Nous sommes partis avant la fin de la messe (qui s’est finalement terminée à 16h !) avec A. pour rejoindre la clique de bazungu à Bukarama puis rouler tous ensemble vers Bukewe où nous avons réservé un hôtel à raison de 6000 Fbu par personne (soit 3€). Nous dinons en fin d’après-midi dans un restaurant tenu par une confrérie de sœurs dont la terrasse offrait un magnifique panorama sur les collines de la région et profitons des dernières lueurs du jour pour jouer aux cartes sous le regard intrigué des clients puis consommons le reste de la soirée aux cabarets (nom donné au bars) de Bukewe. Il est étrange de formuler la chose comme tel mais c’est un véritable plaisir de se retrouver avec « les siens » : le rapport noir/blanc que je vis tous les jours à quelque chose d’usant… être appelé toute la journée « monsieur » par des adultes, être vouvoyé par les jeunes de mon âge que je côtoie quotidiennement,  c’est une forme de respect automatique et vide de sens que je n’ai rien fait pour mériter, qui empêche tout contact vrai et humain ...

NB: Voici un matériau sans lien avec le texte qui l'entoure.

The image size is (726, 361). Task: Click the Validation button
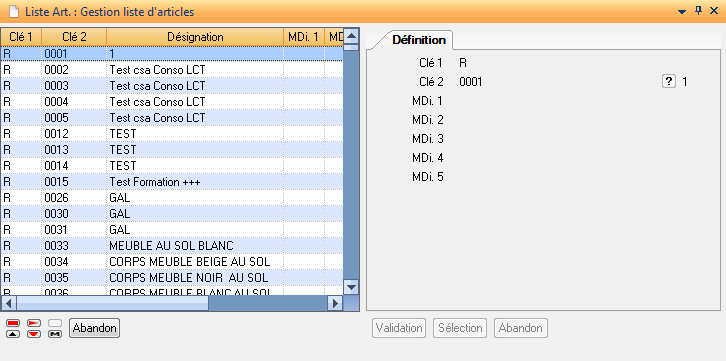tap(399, 328)
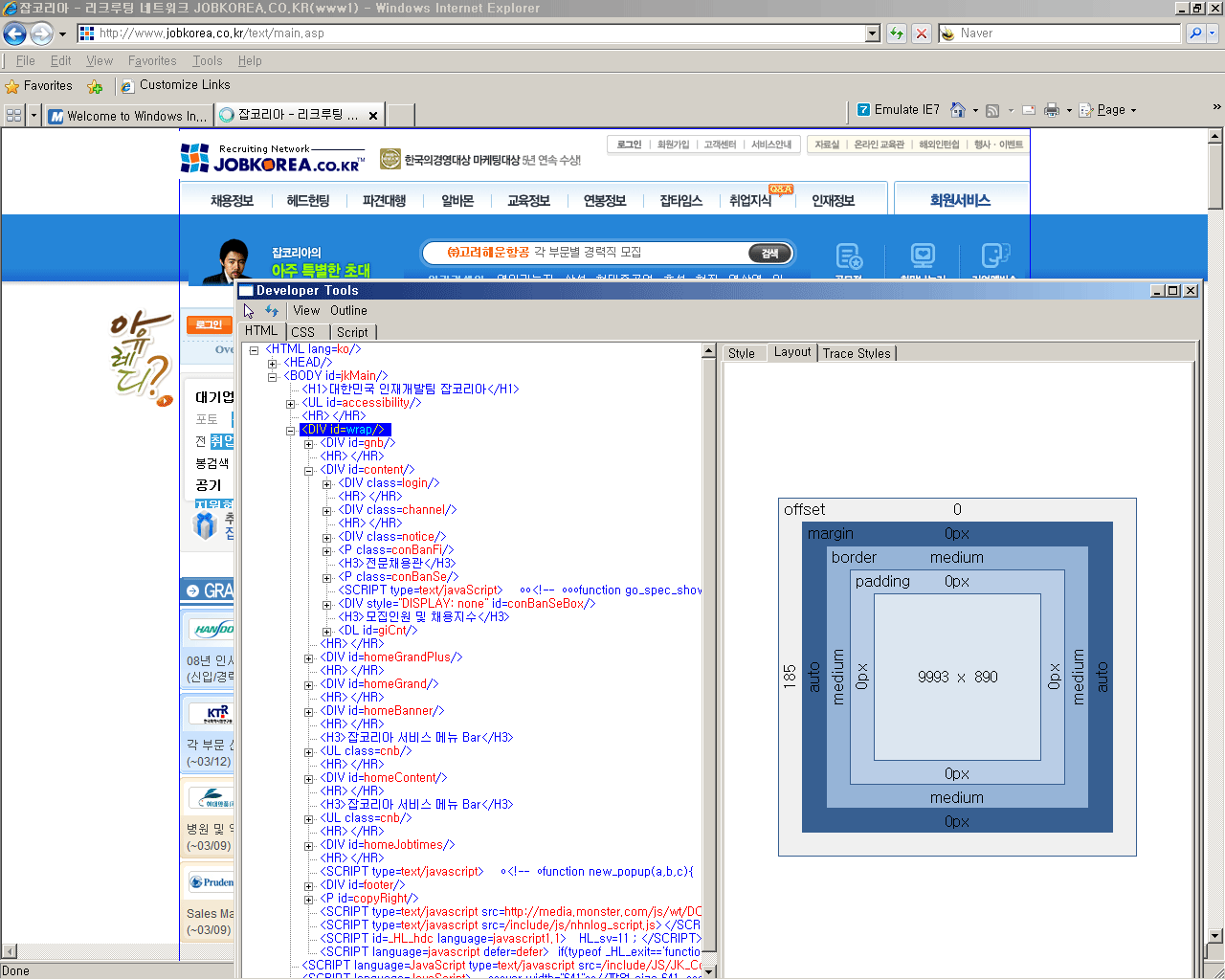
Task: Click the Add to Favorites star icon
Action: tap(95, 86)
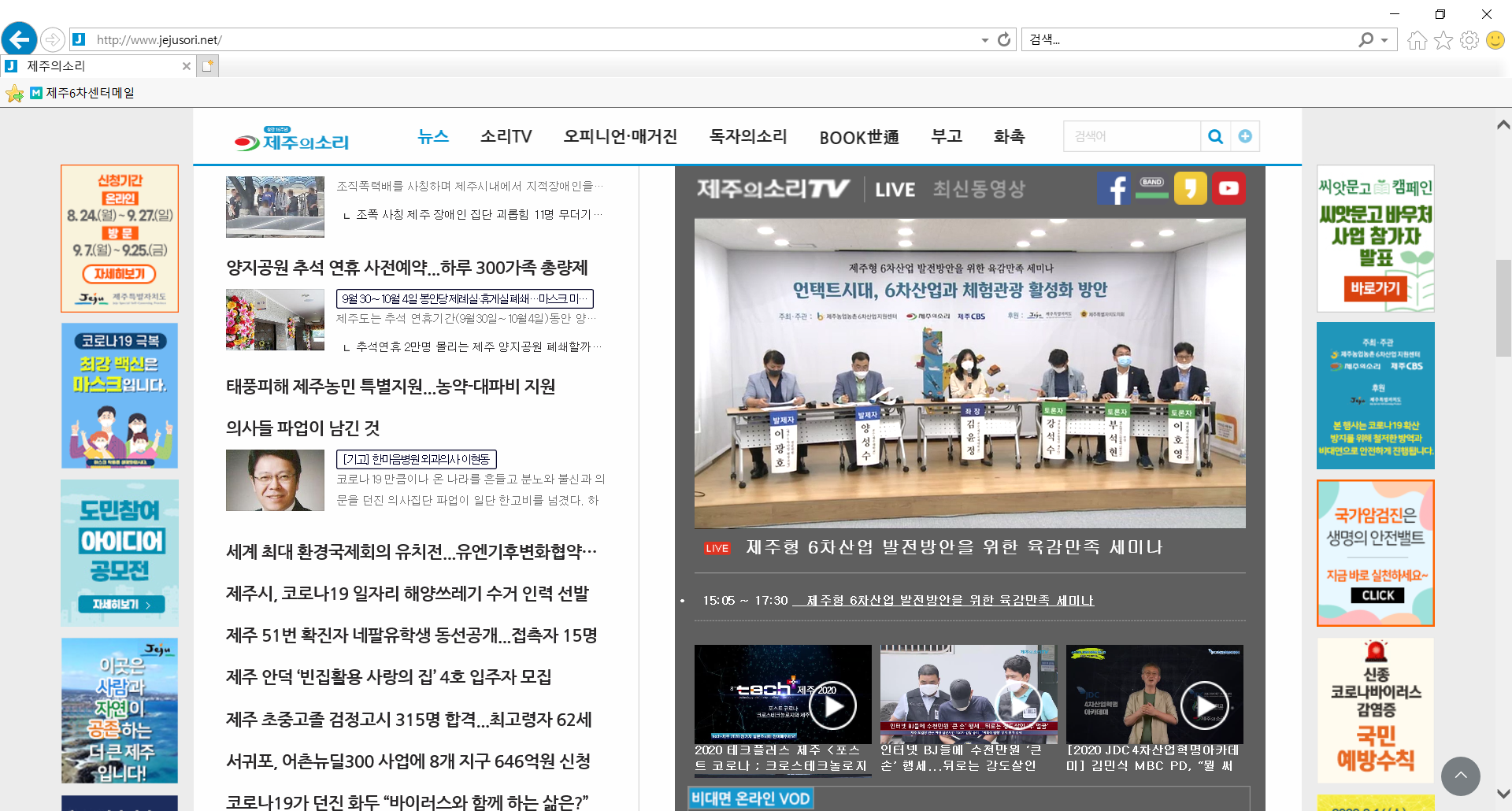Refresh the page with the reload icon
1512x811 pixels.
pyautogui.click(x=1004, y=39)
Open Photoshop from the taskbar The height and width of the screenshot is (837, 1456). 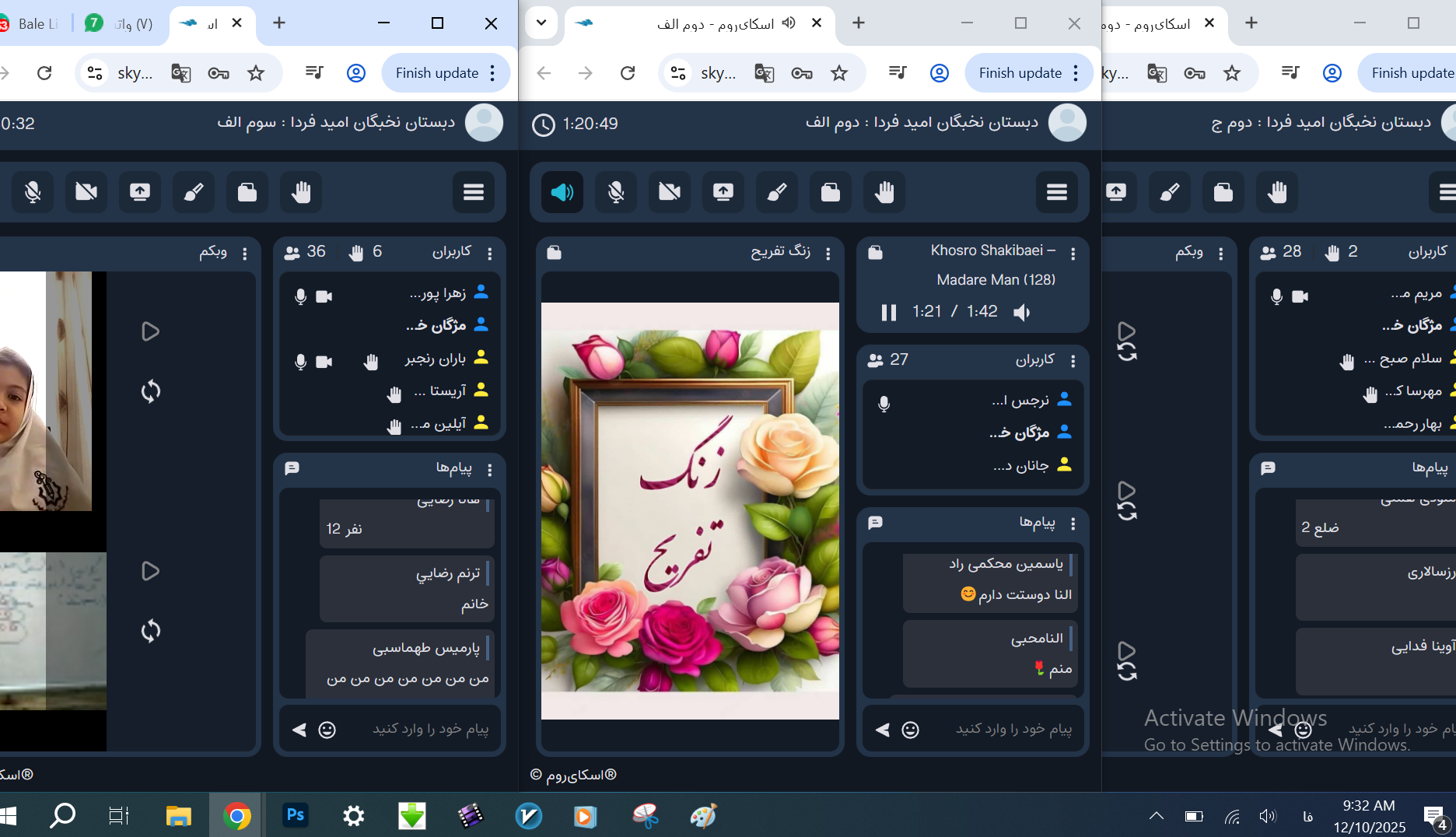295,815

03.08.2014. Kibira et champs de thé

Nous consacrons la journée à l’ascension du mont Teza, le deuxième sommet du pays (le premier le dépasse de quelques mètres), celui-ci se trouve dans une grande forêt primaire longue de 100km partagée entre le Burundi et le Rwanda : la Kibira (j’ai appris plus tard qu’il y avait plusieurs Kibira, au Nord, au Sud…). Le début de l’ascension se fait dans des grands champs de thé vert, c’est la première fois que je voyais du thé de près et je dois dire que cela ressemble à de simples petits lauriers palmes, sans odeur particulière mais c’est le vert très clair et uniforme de cette culture qui en fait sa beauté, la rend presque irréelle, comme un paysage de maquettes en plastique. Des centaines de papillons rouges et noirs volent autour de nous (sur ce coût là je me mords les doigts, étant parti précipitamment, mon filet à papillon étant resté au Centre…). Nous rentrons alors dans la forêt dense et immense qui se tient devant nous en suivant un petit passage sinueux taillé à la machette, un guide payé en conséquence nous ouvre la marche. La nature est luxuriante, peu de fleurs, des bruits d’animaux stridents, puissants et étranges nous entourent de toute part, certains couvrant presque nos voix. Nous apercevons un superbe oiseau au plumage rouge vif mais nous sommes trop nombreux et trop bruyants pour observer de grands animaux : cette forêt abritant une dizaine d’espèces de singes, de nombreux félins, des antilopes et probablement de nombreuses autres merveilles. Les insectes se font eux aussi très discrets, je ne mets la main que sur de sortes d’énormes méloés aux tâches rouges sang, des lucidae diverses allant jusqu’à 1cm de large et de gros charançons Lyxinae.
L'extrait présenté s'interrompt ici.